*** 入力データ

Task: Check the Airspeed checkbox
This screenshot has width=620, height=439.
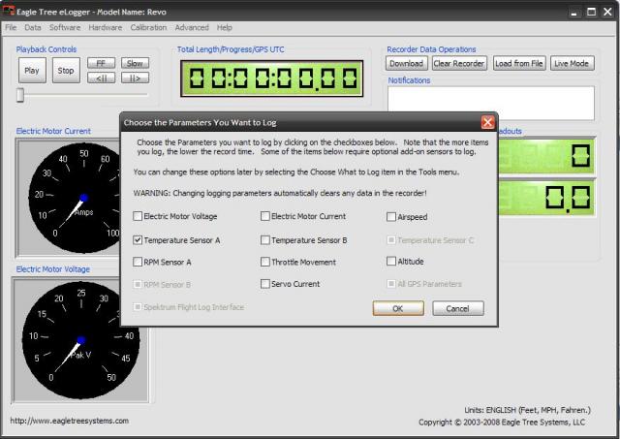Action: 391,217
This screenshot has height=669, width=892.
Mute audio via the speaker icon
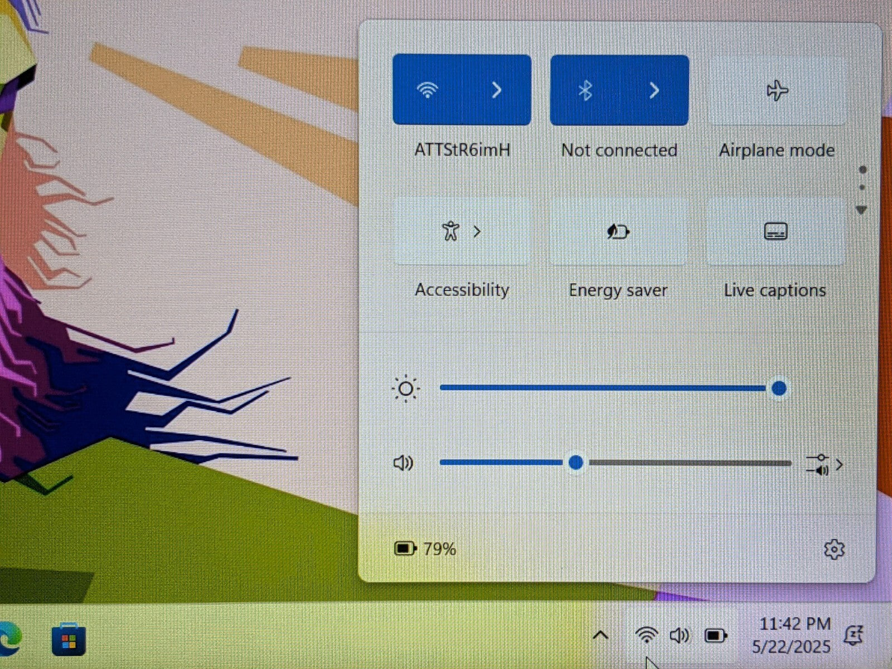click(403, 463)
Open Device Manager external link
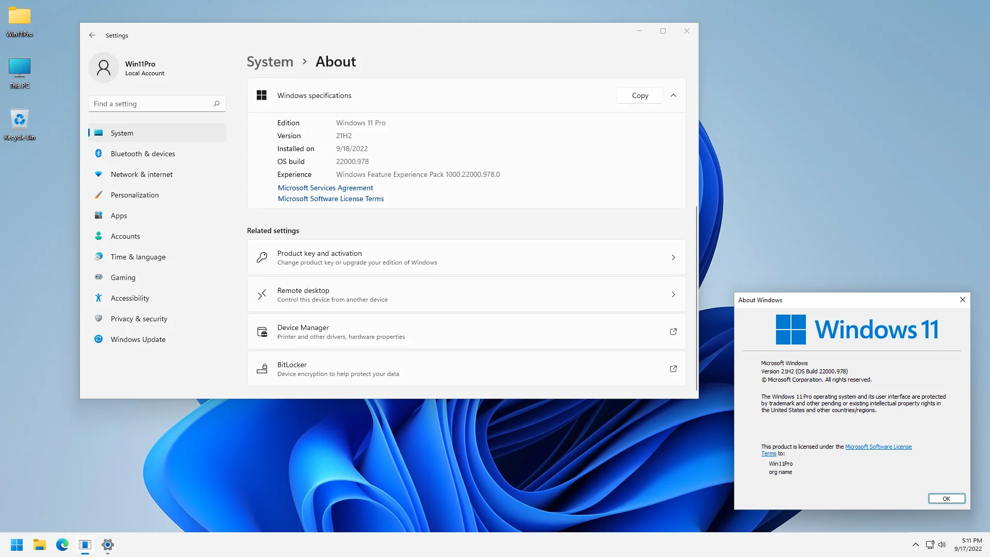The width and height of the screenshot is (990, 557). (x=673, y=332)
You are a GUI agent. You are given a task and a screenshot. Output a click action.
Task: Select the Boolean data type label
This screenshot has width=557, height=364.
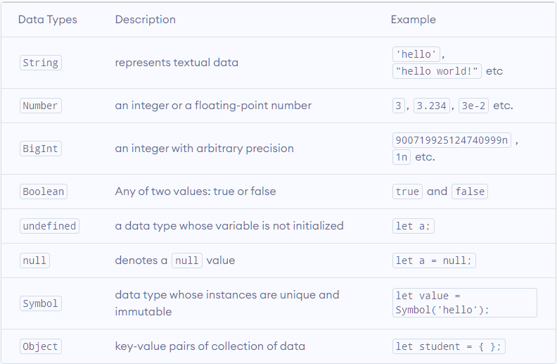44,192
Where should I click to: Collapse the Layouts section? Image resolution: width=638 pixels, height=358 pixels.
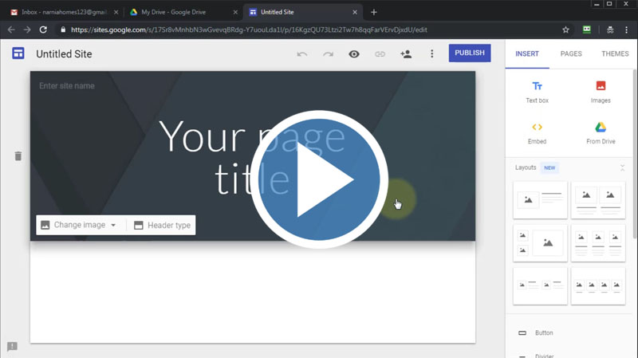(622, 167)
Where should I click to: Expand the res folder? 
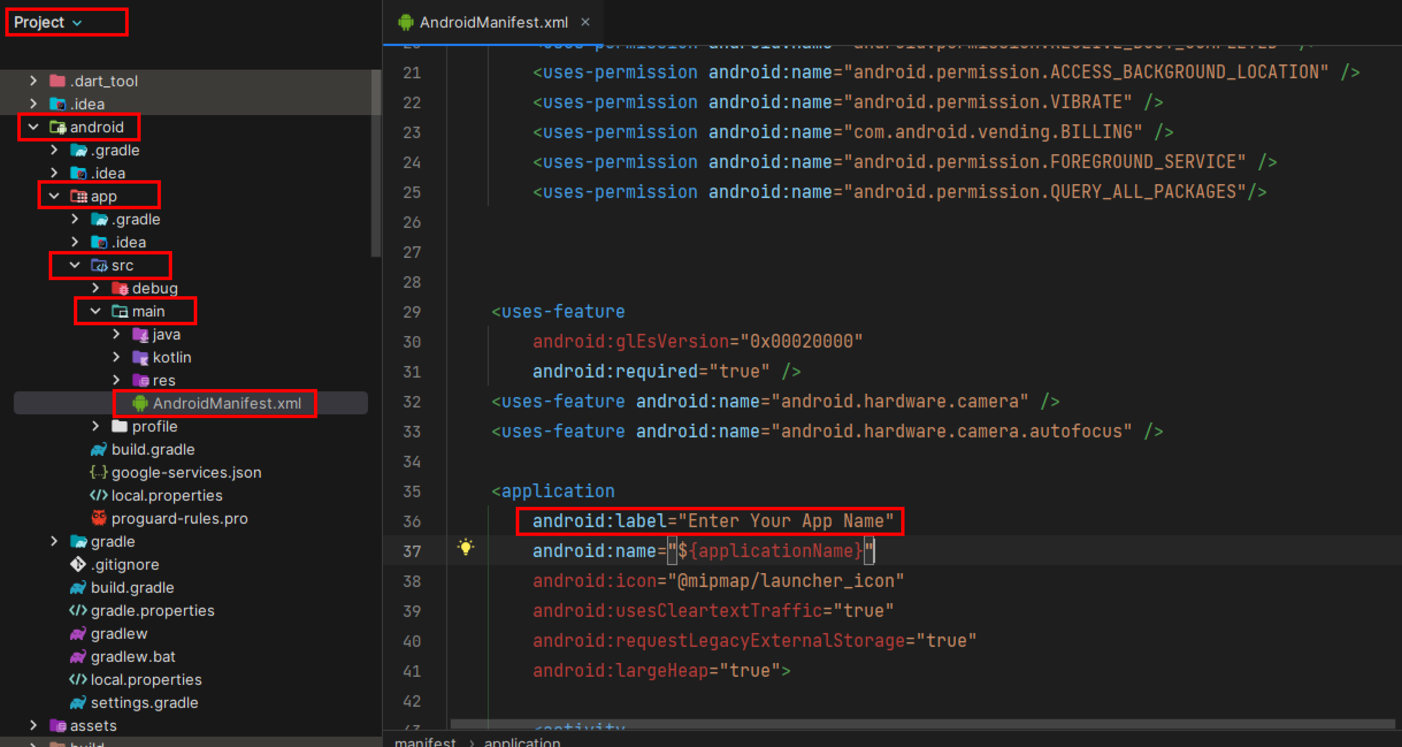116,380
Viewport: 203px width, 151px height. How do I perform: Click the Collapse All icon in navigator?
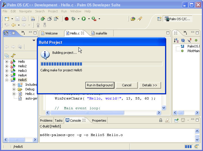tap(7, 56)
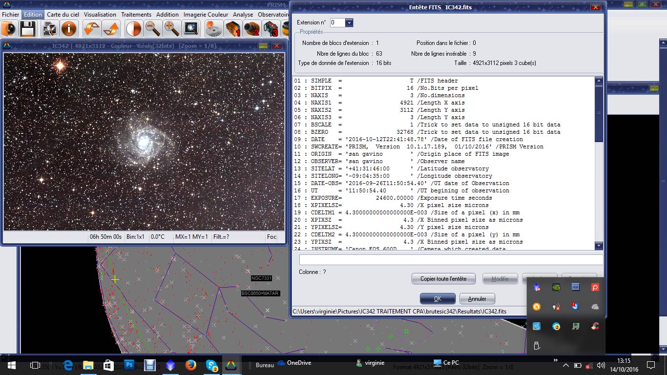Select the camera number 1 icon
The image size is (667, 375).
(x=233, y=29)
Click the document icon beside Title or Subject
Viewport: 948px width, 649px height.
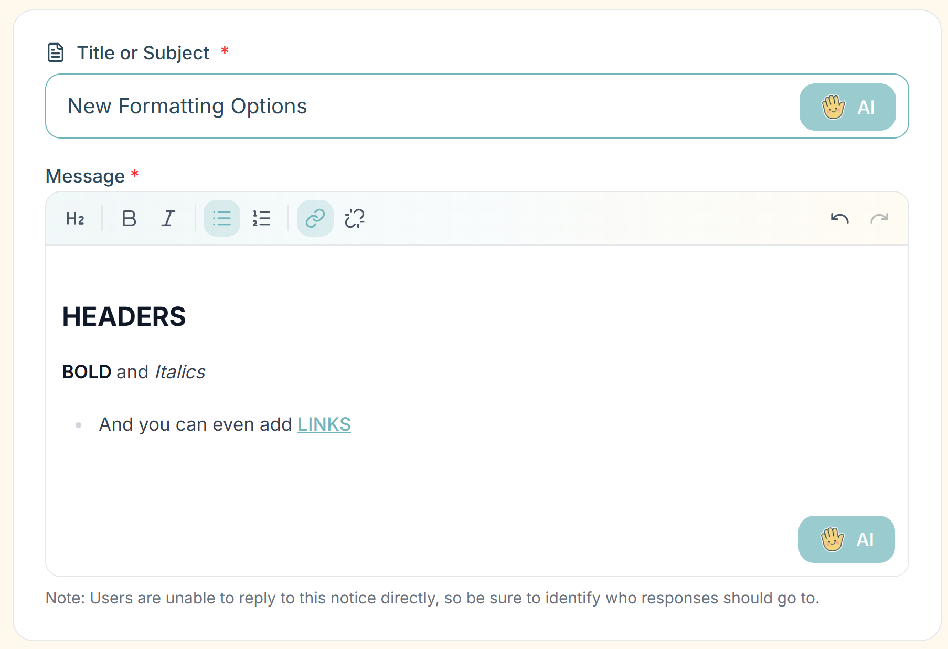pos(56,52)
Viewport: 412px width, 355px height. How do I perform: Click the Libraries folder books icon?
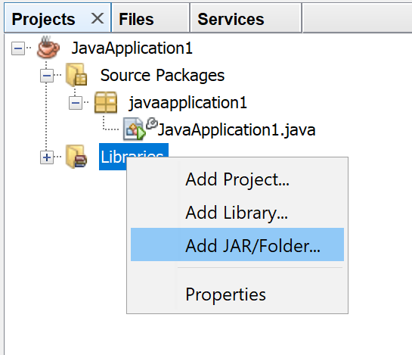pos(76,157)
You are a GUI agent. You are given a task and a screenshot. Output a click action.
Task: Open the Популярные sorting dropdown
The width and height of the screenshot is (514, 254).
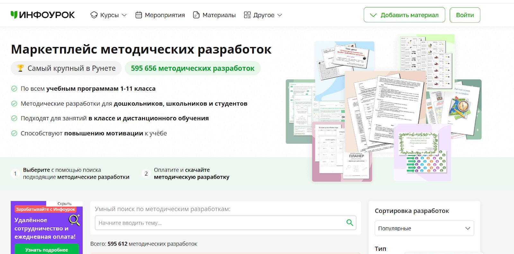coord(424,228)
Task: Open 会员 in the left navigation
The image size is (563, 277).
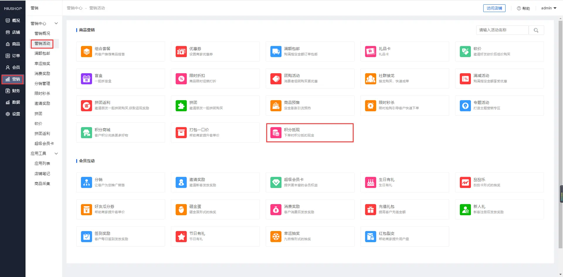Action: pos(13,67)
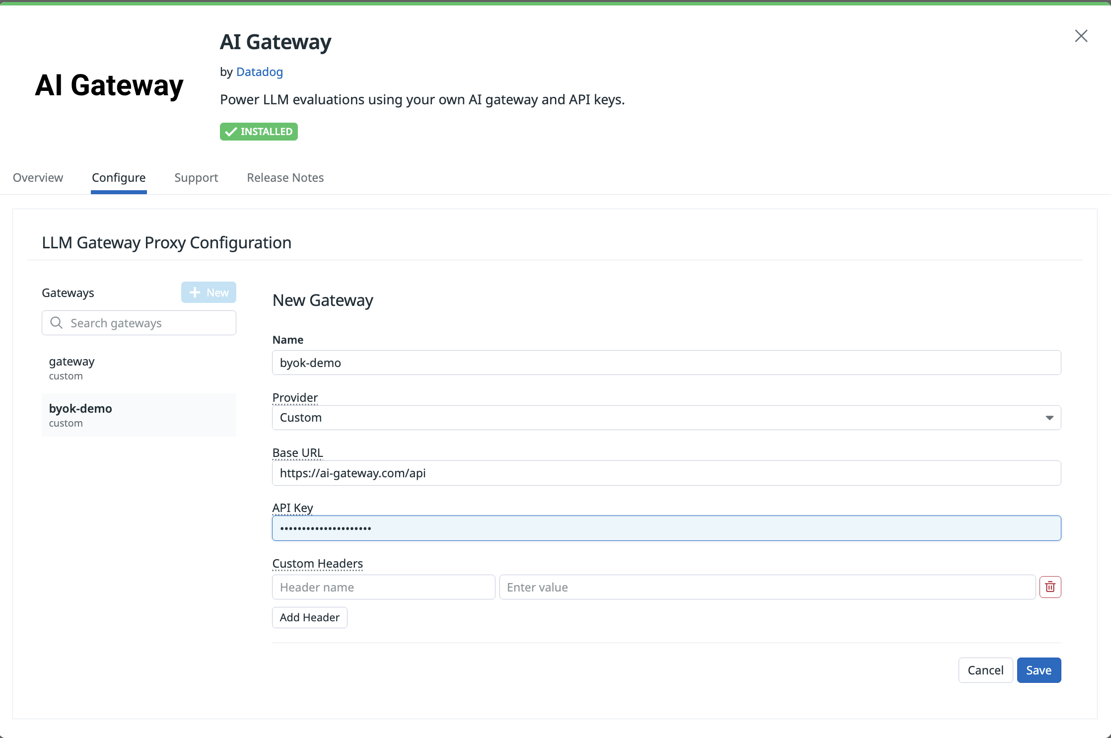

******

§ タスクの説明
上のデータをすべて、画像を除いて一字一句そのまま出力してください。

§ タスクの解答
Task: Check the Airspeed checkbox
This screenshot has width=620, height=439.
Action: 391,217
This screenshot has height=669, width=892.
Mute audio via the speaker icon
click(403, 463)
Open Device Manager external link
The width and height of the screenshot is (990, 557). (x=673, y=332)
You are a GUI agent. You are given a task and a screenshot. Output a click action.
Task: Select the Boolean data type label
This screenshot has width=557, height=364.
44,192
Where should I click to: Collapse the Layouts section? Image resolution: width=638 pixels, height=358 pixels.
(622, 167)
Where should I click to: Expand the res folder? 
116,380
Viewport: 203px width, 151px height. How do I perform: Click the Collapse All icon in navigator?
tap(7, 56)
Select the camera number 1 icon
The image size is (667, 375).
(x=233, y=29)
Click the document icon beside Title or Subject
Viewport: 948px width, 649px height.
pos(56,52)
Viewport: 412px width, 355px height. How do I perform: Click the Libraries folder books icon?
pos(76,157)
You are a GUI agent. You are given a task and a screenshot. Output a click action.
Task: Open the Популярные sorting dropdown
The width and height of the screenshot is (514, 254).
coord(424,228)
Task: Open 会员 in the left navigation
The image size is (563, 277).
Action: pos(13,67)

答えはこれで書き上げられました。